The first public place I went to the first day I reached Pune this time I visited India was a restaurant my sisters and cousins took me to. My sister was stopped and the boot of her car searched. I felt a bit frazzled. Where were they taking me? Is this some important building housing foreign nationals, bureaucrats, ambassadors or may be big shot Bollywood stars? Is there some kind of alert? No. it is just a terrace restaurant my sister told me. It seemed like she had experienced this before and thought it was perfectly normal.

The next shock was visit to the dentist. The dentist’s office is on the top floor of a hospital. There were metal detectors and purses and bags were being searched. I felt really unsettled. My sister again reassured that it is a routine procedure in all hospitals now. There was no red alert or anything to worry about. Everybody in the line continued like it was an everyday thing. I seemed to be the only one who was shocked, confused, pained.

The third time I went through metal detectors in another hospital building, it did not shock me but it still did not feel normal part of life. The security in terms of metal detectors, bag searching, checking vehicles etc. started at various public places like hospitals, restaurants, business centers after the Feb 2010 bomb blast at German bakery.  I had visited Pune before that in 2009 making this development shocking and painful experience.

Pune is an important city from the military point of view as it is the headquarters of the southern command. It is also a potential target for terrorist attack because of the National Chemical laboratory (NCL), National Defense Academy (NDA),  – a military training center, Armament Research Development Establishment (ARDE), High Energy Materials Research Laboratory (HEMRL) and the list goes on. I lived in close proximity of the later two before moving to NYC but it never felt unsafe.

Now that I am back in NYC and thinking about it, I remember the paramilitary police and military presence in Penn station. People loaded with assault rifles and ammunition in their military fatigues. Interestingly their presence neither makes me anxious nor does it make me feel secure. For me they are just kind of part of the picture like the eateries, people running here and there, announcements, signs for trains arriving and so on.   

I have read multiple times the warning signs in subway stations that backpacks can be randomly searched. Initially when I glanced at the sign I immediately thought about the contents of my back pack and if I had packed it well enough that they can do a cursory search and did not have to take everything out. I also thought about the people who they might stop and wondered what they might see that made them stop the person. Did I have characteristics that will make them stop me? As the city became my own, and I did not feel like an outsider, I stopped thinking about these signs as well.

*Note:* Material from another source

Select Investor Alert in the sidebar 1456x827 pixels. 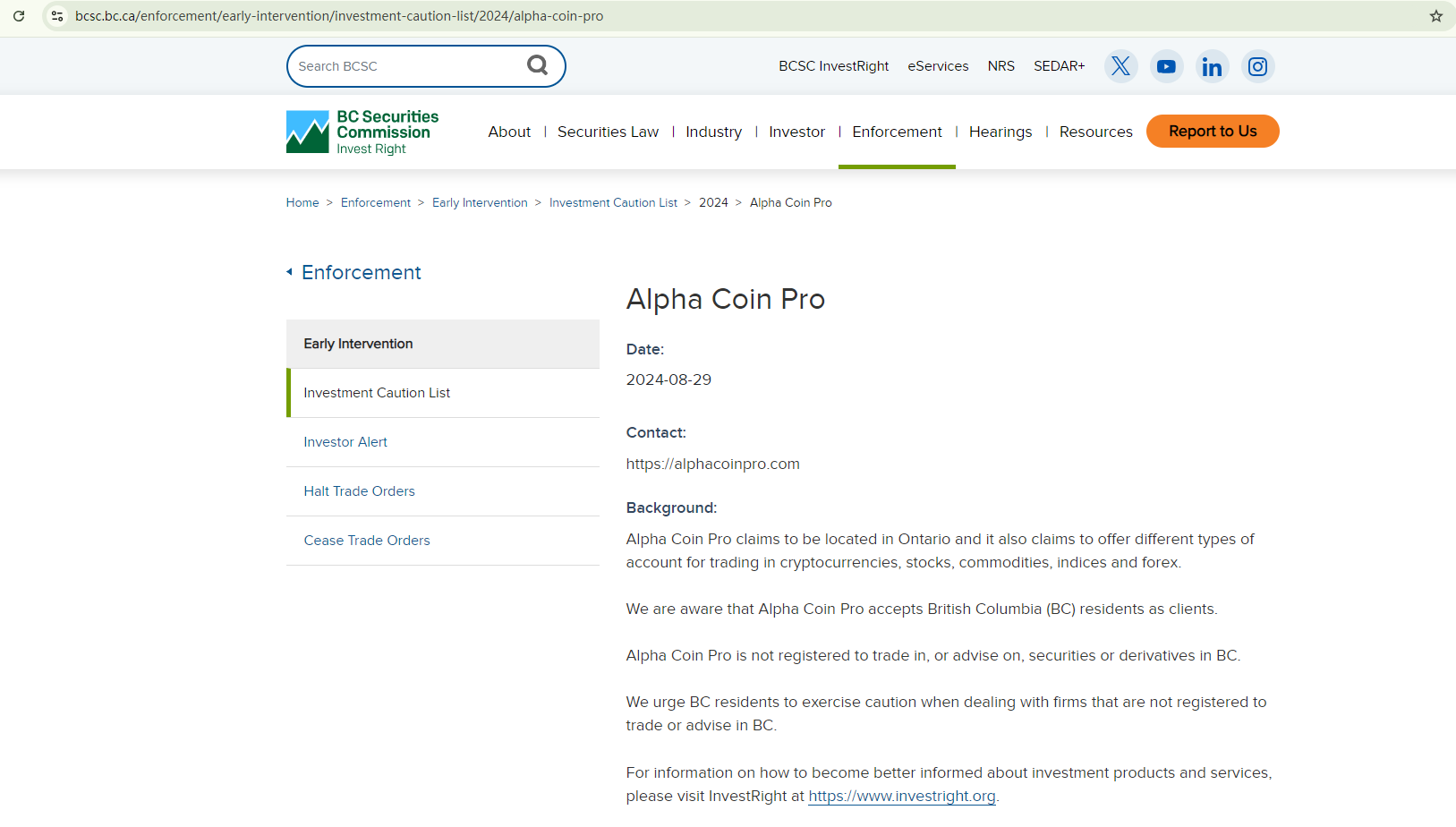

I don’t feel unsafe living in NYC. Though logically I should if I make a list of reasons it could be a terrorist target and also by the presence of the military and the searching that tells me that there is a possibility. But I don’t feel unsafe. The possibility of an attack does not enter my day-to-day thinking. I don't think twice before entering a subway. I wonder if visitors to NYC feel differently.

This chain of thought reminds me of a conversation way back in 2004 when I was visiting a client in Chicago. I lived in India at that time. He asked me how I felt living in India always feeling unsafe thinking about the nuclear capability of India and Pakistan and their strained relationship. What? I had never thought of it that way before he mentioned it. I did not feel unsafe, not for a single moment. We did not live in constant fear of the next attack or nuclear fallout. Everyday life was as normal as it could be even though perception of an outsider was far from it. People even in places plagued with terrorist threats and violence do get on with their lives and do have everyday lives as normal as possible in their circumstance. Just like it was normal life for my sisters I guess when I visited them this time, though not for me. Just like life is normal to me here in NYC!